Copy task, pictures excluded: set down exactly the lines from the one containing "Go to the Home menu label" to the end of the data below.

=== Section Start ===

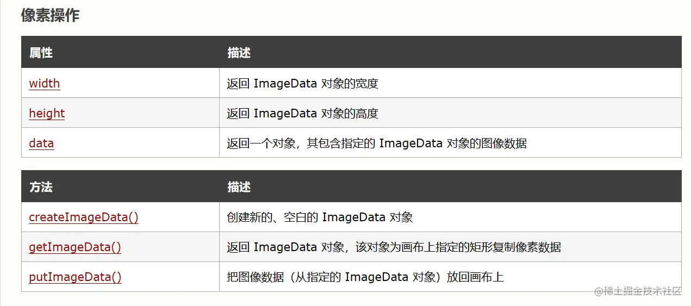Screen dimensions: 691x306
Task: Click the height description ending 对象的高度
Action: tap(302, 113)
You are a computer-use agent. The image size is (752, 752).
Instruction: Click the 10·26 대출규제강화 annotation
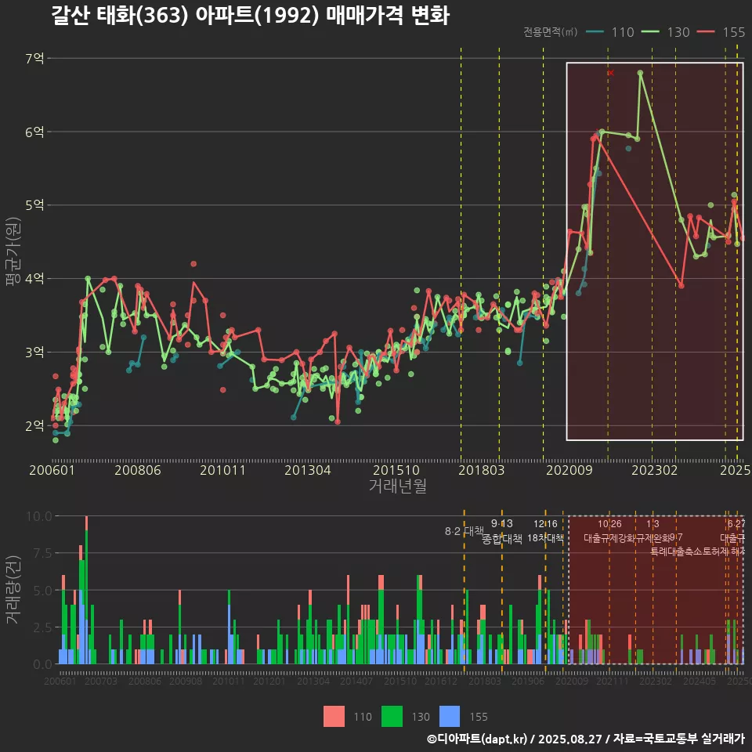coord(610,531)
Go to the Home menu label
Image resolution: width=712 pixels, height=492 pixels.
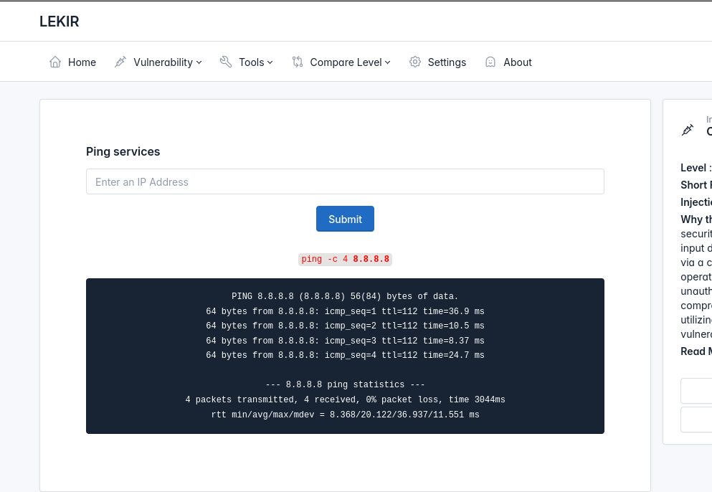click(x=82, y=62)
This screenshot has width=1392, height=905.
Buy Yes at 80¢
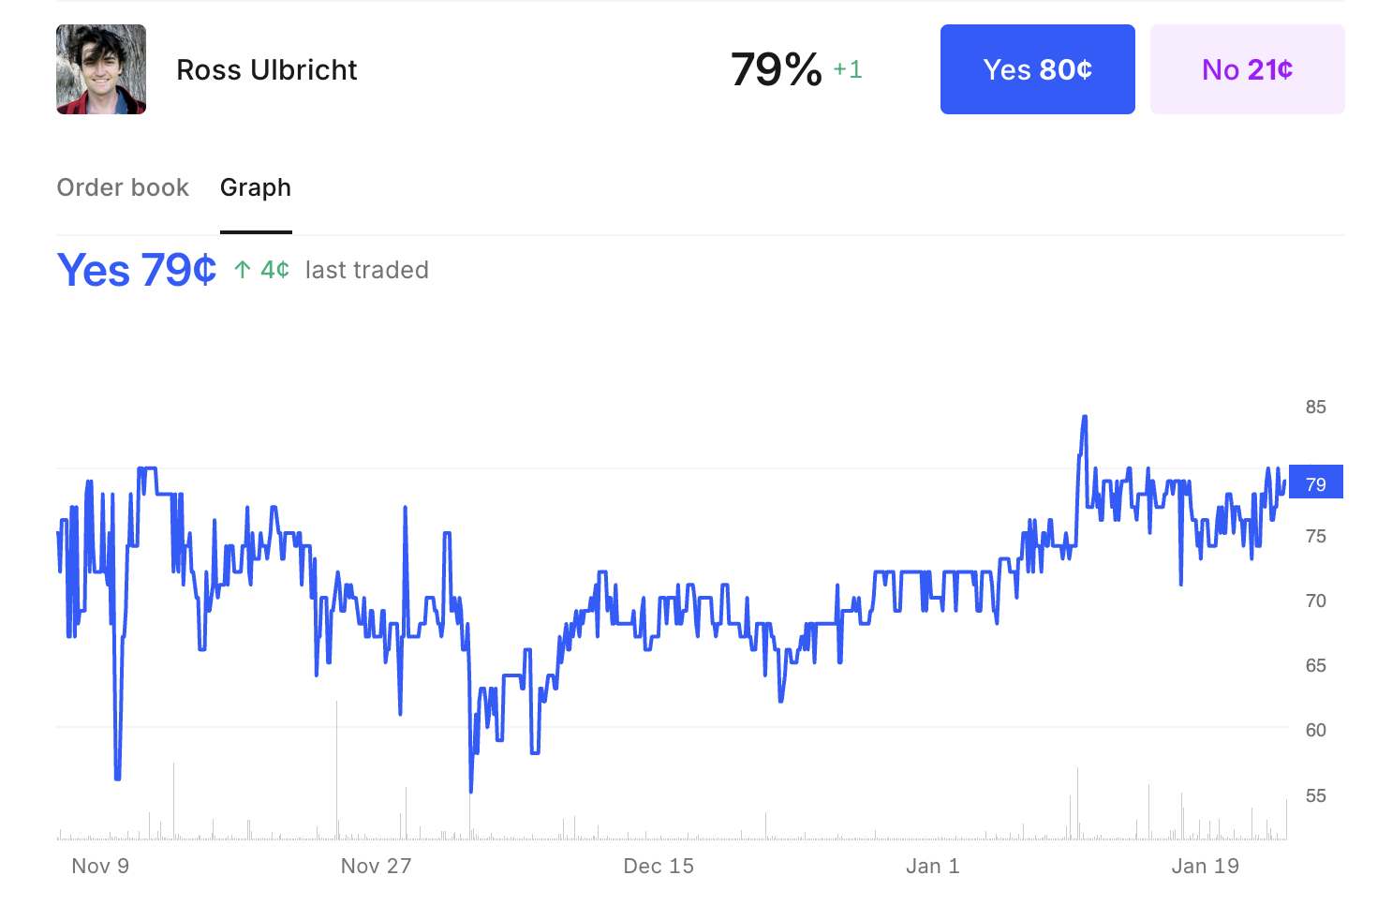click(1037, 69)
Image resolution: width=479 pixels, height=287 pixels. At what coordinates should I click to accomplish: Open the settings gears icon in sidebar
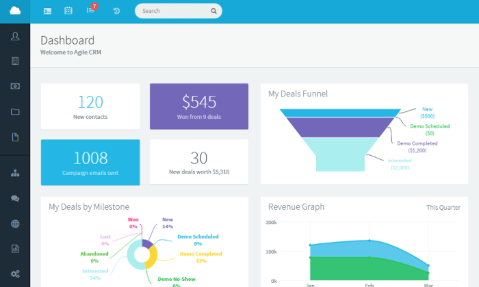coord(15,274)
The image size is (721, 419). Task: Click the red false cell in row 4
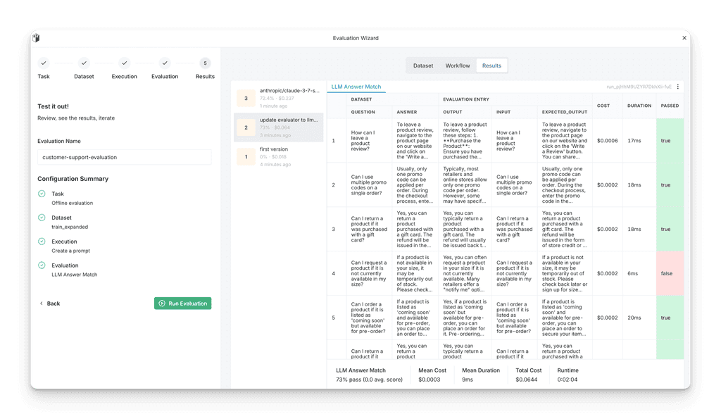[670, 273]
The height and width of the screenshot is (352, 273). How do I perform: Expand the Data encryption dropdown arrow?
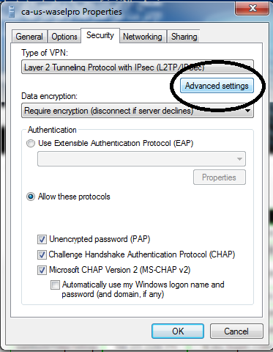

=== Section End ===

REPLY
Go to the Home menu label
Image resolution: width=712 pixels, height=492 pixels.
click(x=82, y=62)
This screenshot has width=1392, height=905.
Buy Yes at 80¢
click(1037, 69)
Image resolution: width=479 pixels, height=287 pixels. At what coordinates should I click to accomplish: Open the settings gears icon in sidebar
coord(15,274)
The image size is (721, 419). Task: Click the red false cell in row 4
[670, 273]
The height and width of the screenshot is (352, 273). How do I perform: Expand the Data encryption dropdown arrow?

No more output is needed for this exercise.